* start PROVIDED TEXT *
Best practices say you should follow the latest Internet Standards defined in IETF RFCs. Although you should, that does not mean you must follow them to the letter. Especially if you are designing a new protocol with very specific and controlled constraints (no, I’m not saying you should forget the standards!). Working for a faster mobile content delivery service, I will explain the challenges, limitations, why we needed to abstract the socket implementation from security protocols, and how we can establish a secure channel faster with pre-negotiated ciphers in our specific environment.
At this stage you are probably thinking we are reinventing the wheel, which is something you should never do in security. However, we do not implement any new security solution, cryptographic primitive or encryption algorithms. Instead, we ensure secure communication through two well known and tested open source libraries (OpenSSL for Server Authentication and Libsodium for Key Exchange Protocol and Data Encryption), through algorithms that are used as described in TLS 1.3, but since we control client and server sides, we choose the most efficient algorithms and ciphers instead of negotiating them, which is something any Internet application (e.g., web browsing, email, or instant messaging) can do as long as both client and server sides are controlled by the same entity.
* end PROVIDED TEXT *
* start DATA EXCERPT *
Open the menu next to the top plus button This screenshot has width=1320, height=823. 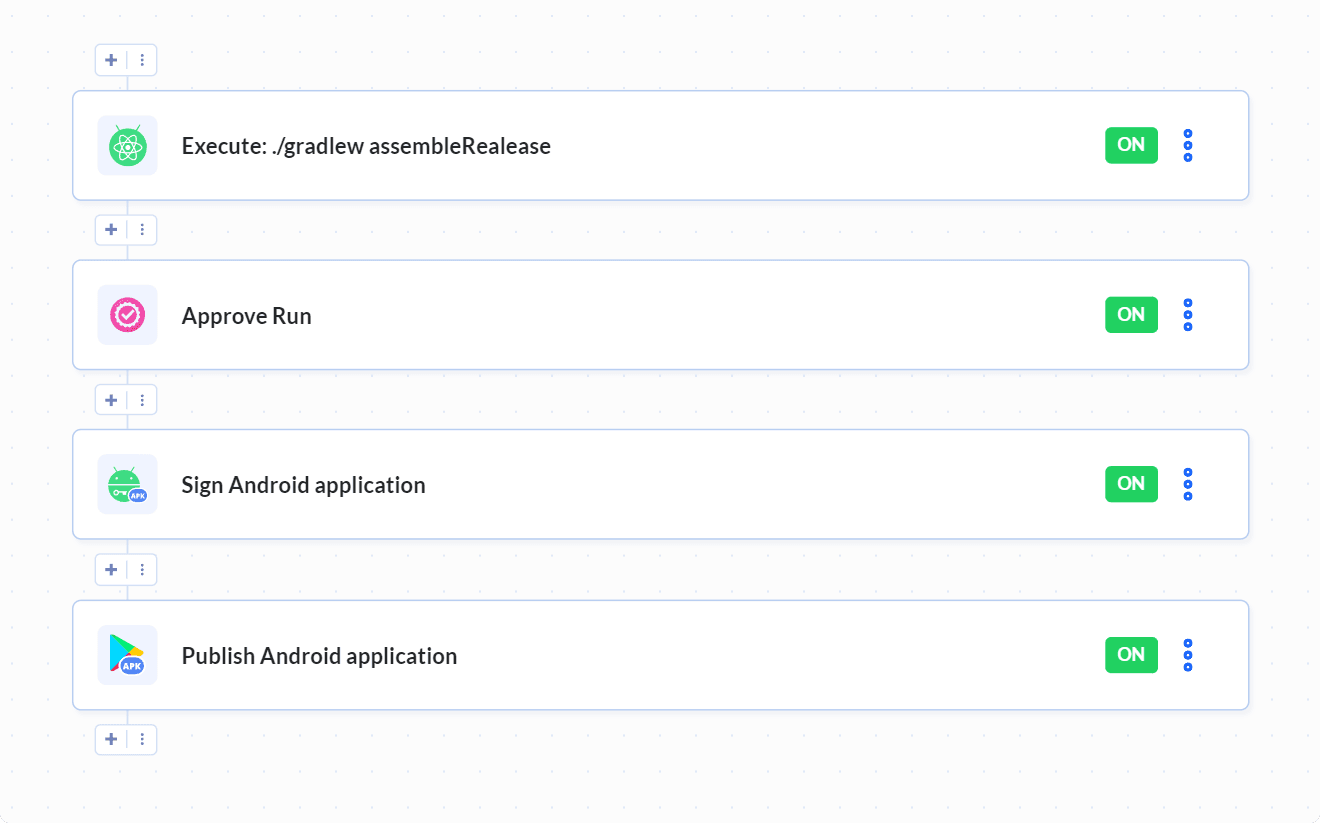pyautogui.click(x=142, y=60)
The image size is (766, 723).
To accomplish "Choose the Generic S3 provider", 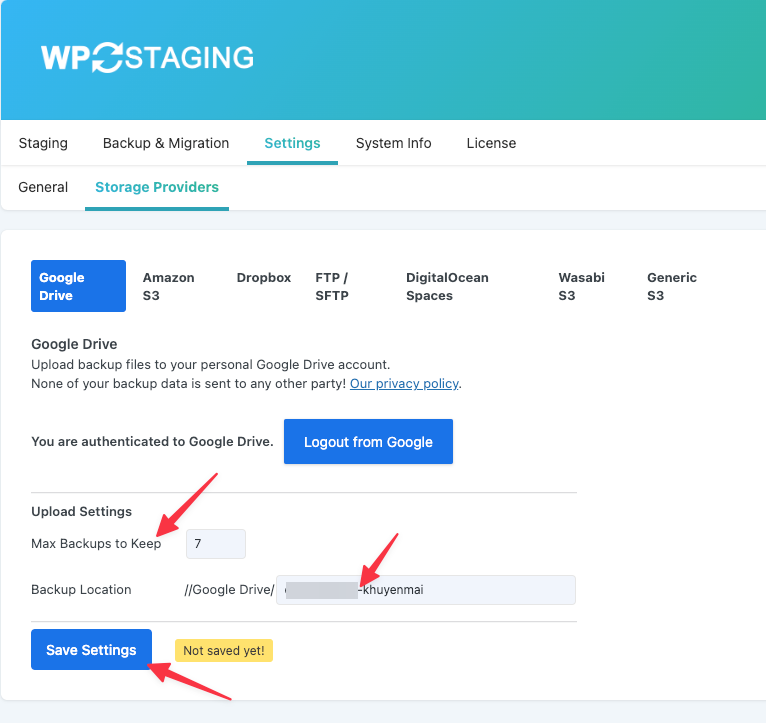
* end DATA EXCERPT *
** WHAT IS ASKED **
A) According to the text on establishing a secure channel with pre-negotiated ciphers, which open source library handles server authentication?
B) Extend the text on establishing a secure channel faster with pre-negotiated ciphers, beginning after its final sentence.

** EXERCISE RESULTS **
A) OpenSSL

B)
HTTPS (Hypertext Transfer Protocol Secure) is a protocol used for secure content delivery over communication networks, and is widely used over the Internet. In HTTPS, the communication data is encrypted using a Transport Layer Security (TLS) / Secure Sockets Layer (SSL) and travels from the origin to the destination using an underlying transport that provides reliable and ordered delivery of a data stream of bytes. On the Internet, this is ensured by Transmission Control Protocol (TCP), since User Datagram Protocol (UDP) neither offers reliability nor in-order packet delivery. There is also an implementation of TLS over User Datagram Protocol (UDP) called Datagram Transport Layer Security (DTLS).
Codavel’s mission is to speed up mobile content delivery, for any user, device, content or network. Our software, Bolina, is an SDK consisting of two main components: Bolina Client (integrated into the mobile application, and responsible for handling application requests) and Bolina Server (responsible for the interaction with the Content Server). Communication between Bolina Client and Bolina Server is granted by Bolina Protocol, a fast, reliable and secure transport that controls network instability, providing significant speed improvements in all kinds of network conditions while ensuring state-of-the-art level of security.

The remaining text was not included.